Saturday, October 14, 2023

BAD TIMES AT THE EL ROYALE (2018)

Everyone’s a fraud in writer/producer/director (megalomaniac?) Drew Goddard’s fever dream about ‘doings’ at the El Royale Motor Lodge.  And that would include Drew Goddard, so self-aware of his own fraudulent cleverness the film feels positively onanistic.  With a wing of fancy suites, the Royale, which straddles the Nevada/California stateline*, actually functions as a honey-trap for the rich & horny, with camera-ready inner core to facilitate filming illicit intimacies for future blackmail.  Enter Jeff Bridges: fraudulent priest hunting up a long-buried bag of stolen loot; Jon Hamm: fraudulent vacuum salesman & secret FBI agent (note cornpone Southern accent); non-fraudulent Cynthia Erivo: backup R&B singer with minor Reno booking; fraudulent all-purpose hotel deskman Lewis Pullman: post-Vietnam PTSD sniper; Dakota Johnson: fraudulent Cali-counter-culture princess with violence issues & a mentally-challenged sexpot sister; and the lux Motor Lodge itself, most fraudulent of all.  Goddard plays linear time games with theatrical staging techniques, stop-and-start narrative backstories & reveals, and the cast has good fun constantly reversing expectations.  If only Goddard knew when to stop twisting; the film runs an absurd 2'20".  By the time Chris Hemsworth shows up as a fraudulent sicko cult-leader/prophet, the film is begging to be put down.  (Hemsworth may be buried by the acting talent surrounding him, but does look like a God . . . or Brad Pitt in TROY.)  Happily, there’s lots of good mid-60s Motown to carry us along.  (Any film with a vintage Wurlitzer jukebox playing the Four Tops/'Bernadette' has its charms.)  But the fun keeps drifting off course, whether it’s Bridges who just happens to have knock-out drops in his pocket, Erivo knowing how to plug in a carburetor, a conveniently hidden shotgun under a bed . . . shaggy dog story stuff.  And that’s okay, but then using a dead serious Vietnam military massacre to tie up loose ends is tacky.  No follow up feature for Goddard, but the guy is nothing if not resilient.

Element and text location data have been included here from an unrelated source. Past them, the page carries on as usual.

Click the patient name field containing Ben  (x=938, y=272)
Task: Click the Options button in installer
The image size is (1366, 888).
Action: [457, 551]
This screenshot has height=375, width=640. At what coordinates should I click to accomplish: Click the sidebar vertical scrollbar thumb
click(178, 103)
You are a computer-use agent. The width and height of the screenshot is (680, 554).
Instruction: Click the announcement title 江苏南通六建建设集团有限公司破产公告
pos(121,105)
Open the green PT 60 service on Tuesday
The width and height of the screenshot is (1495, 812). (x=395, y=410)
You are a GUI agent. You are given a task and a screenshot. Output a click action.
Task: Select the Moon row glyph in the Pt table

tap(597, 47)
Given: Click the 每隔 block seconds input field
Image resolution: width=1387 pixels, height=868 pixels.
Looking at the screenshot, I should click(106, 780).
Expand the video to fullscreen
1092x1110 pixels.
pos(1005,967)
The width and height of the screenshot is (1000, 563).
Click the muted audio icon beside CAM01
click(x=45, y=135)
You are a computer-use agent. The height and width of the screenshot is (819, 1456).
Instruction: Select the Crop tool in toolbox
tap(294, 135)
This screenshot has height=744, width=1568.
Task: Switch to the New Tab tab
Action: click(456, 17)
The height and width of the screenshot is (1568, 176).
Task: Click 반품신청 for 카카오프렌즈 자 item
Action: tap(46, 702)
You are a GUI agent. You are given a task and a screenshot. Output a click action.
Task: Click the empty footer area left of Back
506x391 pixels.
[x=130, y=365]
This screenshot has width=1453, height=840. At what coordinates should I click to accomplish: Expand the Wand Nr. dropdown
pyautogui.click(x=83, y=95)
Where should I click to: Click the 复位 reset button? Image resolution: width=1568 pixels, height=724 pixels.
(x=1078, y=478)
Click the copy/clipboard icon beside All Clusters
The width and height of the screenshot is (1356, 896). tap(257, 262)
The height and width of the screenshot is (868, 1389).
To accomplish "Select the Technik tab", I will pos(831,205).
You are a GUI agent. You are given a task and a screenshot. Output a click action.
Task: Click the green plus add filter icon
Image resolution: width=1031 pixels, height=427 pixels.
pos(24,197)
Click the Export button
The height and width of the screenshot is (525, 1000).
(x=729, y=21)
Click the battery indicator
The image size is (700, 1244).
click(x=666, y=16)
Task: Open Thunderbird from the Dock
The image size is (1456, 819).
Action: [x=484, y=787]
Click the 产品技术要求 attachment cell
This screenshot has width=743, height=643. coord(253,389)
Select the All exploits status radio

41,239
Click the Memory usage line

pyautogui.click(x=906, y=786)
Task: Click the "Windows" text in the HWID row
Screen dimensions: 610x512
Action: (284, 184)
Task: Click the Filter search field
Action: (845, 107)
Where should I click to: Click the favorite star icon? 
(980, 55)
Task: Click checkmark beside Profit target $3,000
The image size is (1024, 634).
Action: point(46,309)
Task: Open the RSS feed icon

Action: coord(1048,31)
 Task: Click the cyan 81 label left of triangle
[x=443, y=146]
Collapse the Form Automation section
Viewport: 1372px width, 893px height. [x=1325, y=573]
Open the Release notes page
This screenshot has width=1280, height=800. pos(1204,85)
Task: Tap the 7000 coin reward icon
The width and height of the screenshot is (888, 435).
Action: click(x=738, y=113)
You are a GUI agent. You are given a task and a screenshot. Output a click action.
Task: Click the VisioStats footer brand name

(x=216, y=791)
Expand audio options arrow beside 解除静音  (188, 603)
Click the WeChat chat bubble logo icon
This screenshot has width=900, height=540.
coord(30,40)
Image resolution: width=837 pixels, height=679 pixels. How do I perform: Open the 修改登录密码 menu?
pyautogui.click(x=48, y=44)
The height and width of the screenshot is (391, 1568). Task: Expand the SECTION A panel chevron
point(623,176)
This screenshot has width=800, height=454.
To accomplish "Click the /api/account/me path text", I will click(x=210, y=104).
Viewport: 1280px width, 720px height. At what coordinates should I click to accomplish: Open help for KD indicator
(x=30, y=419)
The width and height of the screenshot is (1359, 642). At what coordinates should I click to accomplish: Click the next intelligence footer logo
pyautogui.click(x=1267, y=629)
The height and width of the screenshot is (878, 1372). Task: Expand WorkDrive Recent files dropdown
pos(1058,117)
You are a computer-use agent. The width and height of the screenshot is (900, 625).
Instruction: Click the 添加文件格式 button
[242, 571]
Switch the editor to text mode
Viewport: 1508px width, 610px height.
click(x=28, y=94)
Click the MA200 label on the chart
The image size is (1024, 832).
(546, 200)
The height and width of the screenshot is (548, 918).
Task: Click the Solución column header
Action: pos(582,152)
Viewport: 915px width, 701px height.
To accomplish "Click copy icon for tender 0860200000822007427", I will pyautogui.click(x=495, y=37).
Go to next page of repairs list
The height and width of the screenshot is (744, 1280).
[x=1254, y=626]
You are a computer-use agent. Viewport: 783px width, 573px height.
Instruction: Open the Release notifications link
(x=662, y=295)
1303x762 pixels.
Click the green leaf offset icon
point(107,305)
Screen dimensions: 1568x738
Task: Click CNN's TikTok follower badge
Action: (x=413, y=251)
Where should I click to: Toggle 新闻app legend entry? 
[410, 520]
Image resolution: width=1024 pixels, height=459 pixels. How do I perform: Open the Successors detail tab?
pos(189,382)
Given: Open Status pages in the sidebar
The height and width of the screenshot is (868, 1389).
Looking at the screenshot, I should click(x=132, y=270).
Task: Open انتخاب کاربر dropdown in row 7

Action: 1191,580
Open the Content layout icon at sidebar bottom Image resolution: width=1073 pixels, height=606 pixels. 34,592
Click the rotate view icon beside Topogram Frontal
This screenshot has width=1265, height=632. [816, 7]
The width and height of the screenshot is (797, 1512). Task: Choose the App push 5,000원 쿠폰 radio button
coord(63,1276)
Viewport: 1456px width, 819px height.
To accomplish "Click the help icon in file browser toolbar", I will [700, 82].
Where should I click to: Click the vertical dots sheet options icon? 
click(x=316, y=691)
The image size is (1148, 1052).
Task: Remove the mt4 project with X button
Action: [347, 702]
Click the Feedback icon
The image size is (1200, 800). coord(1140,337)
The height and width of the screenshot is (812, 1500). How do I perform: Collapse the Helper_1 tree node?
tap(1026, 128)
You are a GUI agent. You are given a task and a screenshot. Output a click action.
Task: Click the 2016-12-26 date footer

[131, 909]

DOUBLE-BILL/LINK:  Little doubt Goddard made a close study of Tarantino’s THE HATEFUL EIGHT/’15.  https://maksquibs.blogspot.com/2016/07/the-hateful-eight-2015.html

ATTENTION MUST BE PAID:  *Oddly, the physical stateline that runs thru the middle of the lobby doesn’t figure into the plot at all.  You’ll find it featured in the wildly popular divorce dramedy: LIGHTNIN’, a huge stage success in 1917; a silent hit for John Ford in 1925; and an Early Talkie for Henry King with Will Rodgers 1930.  Both films slow as molasses in winter.  Hence the title character’s nickname, LIGHTNIN’!